To his amazement, as he exited his plane, he was greeted by shouts of approval. He could barely believe his eyes and ears. He had feared being attacked and, instead, he was being acclaimed. His reaction was to mutter, “Ah, the fools [using a profanity]. If they only understood.” Daladier, the seasoned politician and intelligent student of history, knew very well that signing a treaty with a murderous thug like Hitler was an exercise in futility, or worse.
The experience of Prime Minister Daladier is well worth remembering as we witness the humiliating groveling of French President Emmanuel Macron in New York, as Macron — seemingly seeking to pacify a segment of France’s population — announces France’s recognition of a non-existent Palestinian State. That Macron has chosen to do this in the wake of the brutal massacre perpetrated by Hamas on Oct. 7, a massacre committed in the name of and with the seeming approval of many Palestinians, as well as at a time when Israeli hostages remain imprisoned in the tunnels of Gaza, is truly galling.
If Macron believes that by recognizing a Palestinian state at this time he is promoting peace in the Middle East, he needs to reread the history of the Munich conference.
Just as it was obvious that Hitler was lying when he promised that, if he was given the Sudetenland he would not have any further territorial demands, so Palestinian leaders are obviously lying as they suggest that recognition of a Palestinian state might bring an end to their desire to destroy Israel.
It is very likely that, having recognized Palestinian statehood at the United Nations, Macron will be given a hero’s welcome in Paris. But that welcome will be a hollow welcome. Just as Daladier was cheered on his return from Munich, Macron will be cheered by fools. The motley crew of fools will be made up of unassimilated immigrants, radical leftists, and indoctrinated students.

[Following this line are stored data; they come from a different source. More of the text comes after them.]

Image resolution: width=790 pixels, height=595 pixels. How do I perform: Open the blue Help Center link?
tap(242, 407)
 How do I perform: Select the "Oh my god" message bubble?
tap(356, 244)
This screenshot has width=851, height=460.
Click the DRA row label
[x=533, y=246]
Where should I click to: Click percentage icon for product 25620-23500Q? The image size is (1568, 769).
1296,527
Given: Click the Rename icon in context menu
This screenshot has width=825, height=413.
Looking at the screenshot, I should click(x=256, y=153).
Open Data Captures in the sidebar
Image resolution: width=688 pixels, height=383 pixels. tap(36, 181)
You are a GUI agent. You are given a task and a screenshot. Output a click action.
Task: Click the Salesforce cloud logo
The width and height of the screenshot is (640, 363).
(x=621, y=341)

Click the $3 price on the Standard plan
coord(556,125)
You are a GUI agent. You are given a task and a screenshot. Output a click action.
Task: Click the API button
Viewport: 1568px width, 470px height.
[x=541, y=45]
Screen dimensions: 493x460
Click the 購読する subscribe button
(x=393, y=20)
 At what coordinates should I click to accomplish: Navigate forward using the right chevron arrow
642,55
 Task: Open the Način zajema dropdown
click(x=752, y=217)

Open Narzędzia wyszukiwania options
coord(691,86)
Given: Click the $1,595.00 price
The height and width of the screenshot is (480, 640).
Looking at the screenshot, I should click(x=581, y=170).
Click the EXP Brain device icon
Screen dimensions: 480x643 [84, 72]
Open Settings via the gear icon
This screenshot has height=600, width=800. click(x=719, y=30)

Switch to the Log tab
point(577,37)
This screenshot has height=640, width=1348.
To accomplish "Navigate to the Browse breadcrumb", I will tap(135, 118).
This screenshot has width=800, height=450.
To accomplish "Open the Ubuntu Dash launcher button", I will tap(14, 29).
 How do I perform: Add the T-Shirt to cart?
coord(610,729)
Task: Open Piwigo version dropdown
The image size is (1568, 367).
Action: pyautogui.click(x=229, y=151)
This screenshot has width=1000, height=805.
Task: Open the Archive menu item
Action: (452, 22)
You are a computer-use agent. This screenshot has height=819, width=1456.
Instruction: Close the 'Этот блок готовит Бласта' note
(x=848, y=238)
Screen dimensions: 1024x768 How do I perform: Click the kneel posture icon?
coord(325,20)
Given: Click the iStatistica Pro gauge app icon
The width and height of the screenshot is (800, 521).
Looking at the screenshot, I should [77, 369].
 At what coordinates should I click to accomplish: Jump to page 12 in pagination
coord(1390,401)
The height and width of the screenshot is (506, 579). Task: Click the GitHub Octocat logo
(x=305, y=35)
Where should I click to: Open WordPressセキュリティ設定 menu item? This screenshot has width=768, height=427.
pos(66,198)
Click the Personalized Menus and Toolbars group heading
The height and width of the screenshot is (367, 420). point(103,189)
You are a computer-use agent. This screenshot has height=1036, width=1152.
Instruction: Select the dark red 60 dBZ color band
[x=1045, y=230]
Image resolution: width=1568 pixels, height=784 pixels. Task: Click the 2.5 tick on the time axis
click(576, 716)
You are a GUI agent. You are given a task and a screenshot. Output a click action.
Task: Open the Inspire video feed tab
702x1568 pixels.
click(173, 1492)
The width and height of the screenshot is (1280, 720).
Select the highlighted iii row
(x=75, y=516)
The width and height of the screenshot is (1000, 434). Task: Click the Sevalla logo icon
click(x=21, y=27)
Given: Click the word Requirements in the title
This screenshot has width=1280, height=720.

Sadly, Macron, the brilliant and articulate young man who seemed so promising when he first assumed office — quite unlike Daladier, the experienced and cynical politician — may not even be able to appreciate the error of his ways. In spite of his intelligence, Macron appears unable to understand that recognition of a Palestinian state now can only appear as a reward to Hamas for the worst massacre of Jews since the Holocaust.
That is especially the case since Hamas terrorists continue their intransigence in holding hostages and refusing to lay down their arms, in spite of their evident military defeat. Macron, through his appeasement of terrorists, will simply have prolonged the agony of the very people of the region he purports to be helping and he will have made ultimate peace in the Middle East even more elusive.
Just as Chamberlain’s and Daladier’s negotiation with Hitler merely postponed the inevitable and assuredly encouraged Hitler to believe that intransigence could work, Macron’s false encouragement to the Palestinians will certainly prompt yet more violence and cost yet more lives. It will make France seem naïve and cynical.
Instead of adding luster to the history of France, Macron will have added another disappointing chapter to the roller coaster ride that is French history. In this case, as in 1938, there are plenty of fools, but potentially the greatest fool of them all may be the shameless and feckless French president himself.
Gerard Leval is a partner in the Washington, D.C. office of a national law firm. He is the author of Lobbying for Equality, Jacques Godard and the Struggle for Jewish Civil Rights during the French Revolution, published by HUC Press.